- Exercise requirements:
Please rewrite all the data below, replacing each "Instruction" with "Command" and leaving everything else unchanged.

========================================

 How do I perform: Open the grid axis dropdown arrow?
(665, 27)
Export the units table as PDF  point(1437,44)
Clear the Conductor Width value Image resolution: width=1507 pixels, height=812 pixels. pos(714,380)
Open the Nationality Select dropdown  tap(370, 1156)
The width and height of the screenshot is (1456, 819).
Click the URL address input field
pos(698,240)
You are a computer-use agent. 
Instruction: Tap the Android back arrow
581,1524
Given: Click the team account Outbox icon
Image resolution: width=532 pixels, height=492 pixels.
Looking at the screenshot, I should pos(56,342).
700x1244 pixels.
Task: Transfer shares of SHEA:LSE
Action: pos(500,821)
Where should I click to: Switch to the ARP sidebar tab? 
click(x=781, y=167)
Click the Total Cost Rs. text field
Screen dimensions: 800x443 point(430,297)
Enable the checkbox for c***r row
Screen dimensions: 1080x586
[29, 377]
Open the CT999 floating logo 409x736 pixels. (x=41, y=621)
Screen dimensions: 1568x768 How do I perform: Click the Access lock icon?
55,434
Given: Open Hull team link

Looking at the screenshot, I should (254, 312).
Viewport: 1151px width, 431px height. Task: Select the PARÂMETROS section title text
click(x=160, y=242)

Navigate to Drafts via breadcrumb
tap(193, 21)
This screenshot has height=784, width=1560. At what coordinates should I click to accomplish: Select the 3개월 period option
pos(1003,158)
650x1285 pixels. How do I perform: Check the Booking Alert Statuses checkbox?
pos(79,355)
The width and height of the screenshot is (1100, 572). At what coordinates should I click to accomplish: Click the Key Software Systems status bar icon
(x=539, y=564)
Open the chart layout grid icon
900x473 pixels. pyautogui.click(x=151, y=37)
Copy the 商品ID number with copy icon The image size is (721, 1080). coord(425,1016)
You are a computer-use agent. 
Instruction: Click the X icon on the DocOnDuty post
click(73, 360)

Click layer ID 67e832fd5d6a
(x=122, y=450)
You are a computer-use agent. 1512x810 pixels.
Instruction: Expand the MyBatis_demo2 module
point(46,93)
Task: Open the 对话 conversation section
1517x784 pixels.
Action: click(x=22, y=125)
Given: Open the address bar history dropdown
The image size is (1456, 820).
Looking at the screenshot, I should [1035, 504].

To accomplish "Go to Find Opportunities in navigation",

========================================

- Solution to this problem:
 How do I perform: Open the grid axis dropdown arrow?
(665, 27)
Export the units table as PDF  point(1437,44)
Clear the Conductor Width value Image resolution: width=1507 pixels, height=812 pixels. pos(714,380)
Open the Nationality Select dropdown  tap(370, 1156)
The width and height of the screenshot is (1456, 819).
Click the URL address input field
pos(698,240)
You are a computer-use agent. 
Command: Tap the Android back arrow
581,1524
Given: Click the team account Outbox icon
Image resolution: width=532 pixels, height=492 pixels.
Looking at the screenshot, I should pos(56,342).
700x1244 pixels.
Task: Transfer shares of SHEA:LSE
Action: pos(500,821)
Where should I click to: Switch to the ARP sidebar tab? 
click(x=781, y=167)
Click the Total Cost Rs. text field
Screen dimensions: 800x443 point(430,297)
Enable the checkbox for c***r row
Screen dimensions: 1080x586
[29, 377]
Open the CT999 floating logo 409x736 pixels. (x=41, y=621)
Screen dimensions: 1568x768 How do I perform: Click the Access lock icon?
55,434
Given: Open Hull team link

Looking at the screenshot, I should (254, 312).
Viewport: 1151px width, 431px height. Task: Select the PARÂMETROS section title text
click(x=160, y=242)

Navigate to Drafts via breadcrumb
tap(193, 21)
This screenshot has height=784, width=1560. At what coordinates should I click to accomplish: Select the 3개월 period option
pos(1003,158)
650x1285 pixels. How do I perform: Check the Booking Alert Statuses checkbox?
pos(79,355)
The width and height of the screenshot is (1100, 572). At what coordinates should I click to accomplish: Click the Key Software Systems status bar icon
(x=539, y=564)
Open the chart layout grid icon
900x473 pixels. pyautogui.click(x=151, y=37)
Copy the 商品ID number with copy icon The image size is (721, 1080). coord(425,1016)
You are a computer-use agent. 
Command: Click the X icon on the DocOnDuty post
click(73, 360)

Click layer ID 67e832fd5d6a
(x=122, y=450)
You are a computer-use agent. 1512x810 pixels.
Command: Expand the MyBatis_demo2 module
point(46,93)
Task: Open the 对话 conversation section
1517x784 pixels.
Action: click(x=22, y=125)
Given: Open the address bar history dropdown
The image size is (1456, 820).
Looking at the screenshot, I should [1035, 504].

To accomplish "Go to Find Opportunities in navigation",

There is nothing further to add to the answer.